Neural Gradient Regularizer

TL;DR

This paper introduces a neural gradient regularizer (NGR) that models image gradient maps with neural networks, avoiding prior assumptions and outperforming existing methods across various image processing tasks in a versatile, zero-shot manner.

Contribution

The paper proposes a novel neural gradient regularizer that does not rely on sparsity priors, enabling versatile, zero-shot image processing without retraining.

Findings

NGR outperforms state-of-the-art methods in multiple tasks.

NGR is applicable to various image types without retraining.

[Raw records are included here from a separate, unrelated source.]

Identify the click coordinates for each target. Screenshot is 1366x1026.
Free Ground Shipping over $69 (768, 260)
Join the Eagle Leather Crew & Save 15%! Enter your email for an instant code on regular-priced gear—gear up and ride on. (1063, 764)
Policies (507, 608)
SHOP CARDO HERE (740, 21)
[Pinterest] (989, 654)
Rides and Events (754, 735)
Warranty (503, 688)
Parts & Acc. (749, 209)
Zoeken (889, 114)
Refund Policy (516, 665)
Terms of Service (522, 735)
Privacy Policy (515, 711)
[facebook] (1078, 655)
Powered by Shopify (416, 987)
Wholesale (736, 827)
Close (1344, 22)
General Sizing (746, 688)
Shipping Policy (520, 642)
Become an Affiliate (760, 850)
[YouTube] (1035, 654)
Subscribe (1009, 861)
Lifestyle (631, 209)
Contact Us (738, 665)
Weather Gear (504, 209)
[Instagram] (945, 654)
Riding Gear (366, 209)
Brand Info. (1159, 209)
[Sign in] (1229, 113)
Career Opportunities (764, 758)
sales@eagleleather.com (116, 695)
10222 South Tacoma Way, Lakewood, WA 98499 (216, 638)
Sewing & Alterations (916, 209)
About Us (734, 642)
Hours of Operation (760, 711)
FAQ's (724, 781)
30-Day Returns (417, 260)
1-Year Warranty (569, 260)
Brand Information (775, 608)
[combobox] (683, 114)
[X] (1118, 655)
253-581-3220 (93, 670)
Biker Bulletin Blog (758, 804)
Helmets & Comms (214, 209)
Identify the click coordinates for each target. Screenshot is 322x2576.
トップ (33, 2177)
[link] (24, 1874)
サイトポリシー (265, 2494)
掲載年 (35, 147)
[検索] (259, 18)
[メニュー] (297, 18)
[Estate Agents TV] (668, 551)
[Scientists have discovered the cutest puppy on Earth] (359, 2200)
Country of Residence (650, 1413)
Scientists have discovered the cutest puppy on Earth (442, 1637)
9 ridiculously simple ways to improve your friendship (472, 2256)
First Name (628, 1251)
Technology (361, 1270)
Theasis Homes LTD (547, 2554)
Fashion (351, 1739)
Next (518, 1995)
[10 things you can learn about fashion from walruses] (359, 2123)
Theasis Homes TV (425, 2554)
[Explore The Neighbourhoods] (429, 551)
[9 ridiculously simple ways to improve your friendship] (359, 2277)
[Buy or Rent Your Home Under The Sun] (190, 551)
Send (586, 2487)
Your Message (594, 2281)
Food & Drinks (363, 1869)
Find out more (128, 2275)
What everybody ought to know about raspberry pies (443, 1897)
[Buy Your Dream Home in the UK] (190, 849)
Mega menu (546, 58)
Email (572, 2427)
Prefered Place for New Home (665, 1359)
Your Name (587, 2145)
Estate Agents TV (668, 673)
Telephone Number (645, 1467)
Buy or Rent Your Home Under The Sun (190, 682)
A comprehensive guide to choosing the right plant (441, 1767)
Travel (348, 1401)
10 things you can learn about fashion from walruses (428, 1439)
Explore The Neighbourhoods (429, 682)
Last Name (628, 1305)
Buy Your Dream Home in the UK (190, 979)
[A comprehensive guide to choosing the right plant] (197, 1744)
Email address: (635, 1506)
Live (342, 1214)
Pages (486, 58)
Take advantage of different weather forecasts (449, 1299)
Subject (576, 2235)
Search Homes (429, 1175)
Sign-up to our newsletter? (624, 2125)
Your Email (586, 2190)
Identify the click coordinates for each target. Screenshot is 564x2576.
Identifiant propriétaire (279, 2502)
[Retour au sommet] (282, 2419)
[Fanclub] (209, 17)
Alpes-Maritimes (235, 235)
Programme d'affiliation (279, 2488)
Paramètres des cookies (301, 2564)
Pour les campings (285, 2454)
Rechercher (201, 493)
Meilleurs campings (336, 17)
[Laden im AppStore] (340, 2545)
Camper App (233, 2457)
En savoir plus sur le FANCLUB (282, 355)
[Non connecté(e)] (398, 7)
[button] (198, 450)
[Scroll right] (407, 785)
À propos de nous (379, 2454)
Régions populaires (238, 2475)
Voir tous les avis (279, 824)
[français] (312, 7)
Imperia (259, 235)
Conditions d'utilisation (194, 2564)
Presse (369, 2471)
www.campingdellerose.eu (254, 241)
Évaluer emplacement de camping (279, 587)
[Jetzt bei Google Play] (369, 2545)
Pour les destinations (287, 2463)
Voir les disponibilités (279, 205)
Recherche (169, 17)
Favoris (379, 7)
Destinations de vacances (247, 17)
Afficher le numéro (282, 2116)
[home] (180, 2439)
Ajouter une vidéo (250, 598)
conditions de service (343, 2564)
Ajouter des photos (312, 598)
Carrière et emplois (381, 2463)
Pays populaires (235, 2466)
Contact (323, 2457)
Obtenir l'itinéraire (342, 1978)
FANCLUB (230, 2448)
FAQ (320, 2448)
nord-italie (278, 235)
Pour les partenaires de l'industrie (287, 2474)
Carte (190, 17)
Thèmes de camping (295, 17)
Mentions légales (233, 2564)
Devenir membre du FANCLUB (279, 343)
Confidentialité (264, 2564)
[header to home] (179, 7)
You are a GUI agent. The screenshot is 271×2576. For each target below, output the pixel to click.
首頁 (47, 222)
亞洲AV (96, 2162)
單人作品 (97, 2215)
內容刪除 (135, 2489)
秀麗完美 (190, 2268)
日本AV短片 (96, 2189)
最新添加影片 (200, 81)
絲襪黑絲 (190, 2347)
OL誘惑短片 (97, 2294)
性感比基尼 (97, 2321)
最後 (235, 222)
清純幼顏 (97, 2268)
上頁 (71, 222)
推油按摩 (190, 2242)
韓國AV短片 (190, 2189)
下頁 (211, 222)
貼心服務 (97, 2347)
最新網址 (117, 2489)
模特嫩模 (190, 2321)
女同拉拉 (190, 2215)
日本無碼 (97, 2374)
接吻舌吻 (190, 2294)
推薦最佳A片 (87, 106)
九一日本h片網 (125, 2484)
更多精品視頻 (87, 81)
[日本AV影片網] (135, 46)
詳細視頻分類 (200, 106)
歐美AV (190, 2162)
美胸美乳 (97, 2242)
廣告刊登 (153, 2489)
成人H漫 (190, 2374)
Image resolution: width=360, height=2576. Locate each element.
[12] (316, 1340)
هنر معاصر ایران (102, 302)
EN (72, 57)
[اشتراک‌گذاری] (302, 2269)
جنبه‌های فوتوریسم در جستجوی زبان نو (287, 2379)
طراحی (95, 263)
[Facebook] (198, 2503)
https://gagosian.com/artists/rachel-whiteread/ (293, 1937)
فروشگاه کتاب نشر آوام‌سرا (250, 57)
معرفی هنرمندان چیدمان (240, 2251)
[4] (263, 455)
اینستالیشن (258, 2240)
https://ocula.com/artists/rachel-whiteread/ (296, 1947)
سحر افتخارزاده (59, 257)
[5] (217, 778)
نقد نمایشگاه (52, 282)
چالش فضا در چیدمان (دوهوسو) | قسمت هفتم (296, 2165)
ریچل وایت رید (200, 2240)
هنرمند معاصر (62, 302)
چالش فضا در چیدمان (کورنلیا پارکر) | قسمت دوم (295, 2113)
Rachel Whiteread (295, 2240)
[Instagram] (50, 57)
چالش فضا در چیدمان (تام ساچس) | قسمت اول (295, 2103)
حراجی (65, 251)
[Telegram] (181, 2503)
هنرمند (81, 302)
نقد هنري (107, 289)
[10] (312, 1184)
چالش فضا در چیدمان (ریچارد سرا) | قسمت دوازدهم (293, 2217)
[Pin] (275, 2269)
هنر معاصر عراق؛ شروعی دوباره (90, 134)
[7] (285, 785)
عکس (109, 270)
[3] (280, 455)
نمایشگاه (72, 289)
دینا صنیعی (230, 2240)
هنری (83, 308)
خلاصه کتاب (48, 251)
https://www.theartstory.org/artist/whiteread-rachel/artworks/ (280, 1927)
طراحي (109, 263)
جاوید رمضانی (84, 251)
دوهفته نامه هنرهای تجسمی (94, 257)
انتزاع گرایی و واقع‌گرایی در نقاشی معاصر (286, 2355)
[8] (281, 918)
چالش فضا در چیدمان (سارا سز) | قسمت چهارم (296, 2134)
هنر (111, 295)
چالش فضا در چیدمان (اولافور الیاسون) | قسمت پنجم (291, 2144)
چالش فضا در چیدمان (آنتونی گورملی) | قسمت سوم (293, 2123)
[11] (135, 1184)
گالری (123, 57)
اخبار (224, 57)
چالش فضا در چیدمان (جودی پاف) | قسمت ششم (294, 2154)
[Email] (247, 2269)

NGR demonstrates superior edge and detail preservation.

Abstract

Owing to its significant success, the prior imposed on gradient maps has consistently been a subject of great interest in the field of image processing. Total variation (TV), one of the most representative regularizers, is known for its ability to capture the intrinsic sparsity prior underlying gradient maps. Nonetheless, TV and its variants often underestimate the gradient maps, leading to the weakening of edges and details whose gradients should not be zero in the original image (i.e., image structures is not describable by sparse priors of gradient maps). Recently, total deep variation (TDV) has been introduced, assuming the sparsity of feature maps, which provides a flexible regularization learned from large-scale datasets for a specific task. However, TDV requires to retrain the network with image/task variations, limiting its versatility. To alleviate this issue, in this paper, we propose a neural gradient regularizer (NGR) that expresses the gradient map as the output of a neural network. Unlike existing methods, NGR does not rely on any subjective sparsity or other prior assumptions on image gradient maps, thereby avoiding the underestimation of gradient maps. NGR is applicable to various image types and different image processing tasks, functioning in a zero-shot learning fashion, making it a versatile and plug-and-play regularizer. Extensive experimental results demonstrate the superior performance of NGR over state-of-the-art counterparts for a range of different tasks, further validating its effectiveness and versatility.